O advogado Eugenio Malavasi, defensor do sérvio, afirmou que Pilipovic deixou a prisão “pela porta da frente”. O Ministério Público Federal (MPF) informou que aguardará a publicação da sentença, que ocorreu na última sexta-feira, 18, para entrar com um recurso. O processo tramita em segredo de justiça decretado pela Justiça Federal.

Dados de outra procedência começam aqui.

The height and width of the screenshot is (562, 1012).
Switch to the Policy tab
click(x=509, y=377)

A prisão de Pilipovic ocorreu em 2015, durante uma operação da Polícia Federal, que o acusou de transportar 172 quilos de cocaína em um navio cargueiro. A Polícia afirmou que ele teria levado a droga até o navio em um barco inflável e que a carga seria destinada à Espanha, na Europa. A investigação apontou a conexão de Pilipovic com o ‘Clã dos Balcãs’, organização criminosa sérvia ligada ao Primeiro Comando da Capital (PCC).
Em março de 2020, o Tribunal Regional Federal da 3.ª Região havia negado um pedido de habeas corpus para soltar Pilipovic, alegando sua alta periculosidade devido à quantidade de drogas apreendida. No entanto, durante as investigações, o sérvio foi beneficiado com um habeas corpus e fugiu para a Bolívia. Ele foi posteriormente capturado em abril deste ano e entregue às autoridades brasileiras na fronteira com Corumbá, no Mato Grosso do Sul.

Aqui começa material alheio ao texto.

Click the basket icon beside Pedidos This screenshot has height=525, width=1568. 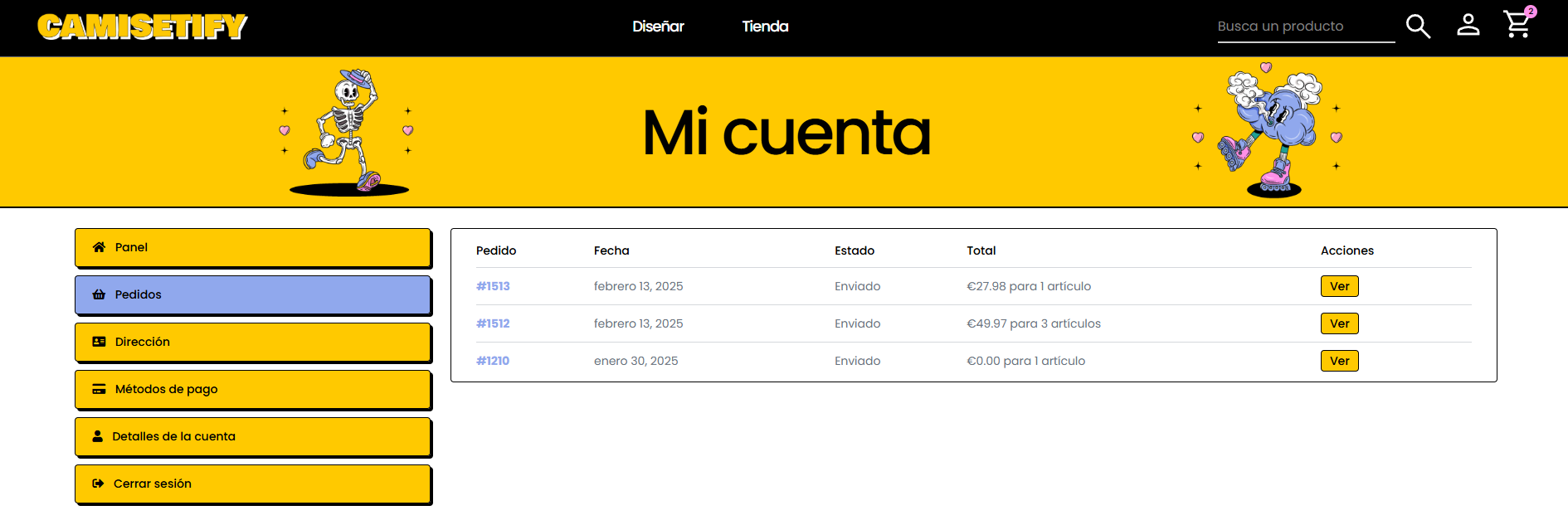point(99,294)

Segundo Malavasi, a sentença que concedeu a liberdade de Pilipovic considerou que não havia provas de sua ligação com a cocaína apreendida no navio. O advogado negou qualquer envolvimento de seu cliente com o PCC e a máfia sérvia, ressaltando que Pilipovic é casado com uma brasileira e pai de três filhos.
A reportagem entrou em contato com a Polícia Federal para obter mais informações sobre o caso, porém, até o momento da publicação deste texto, não houve resposta.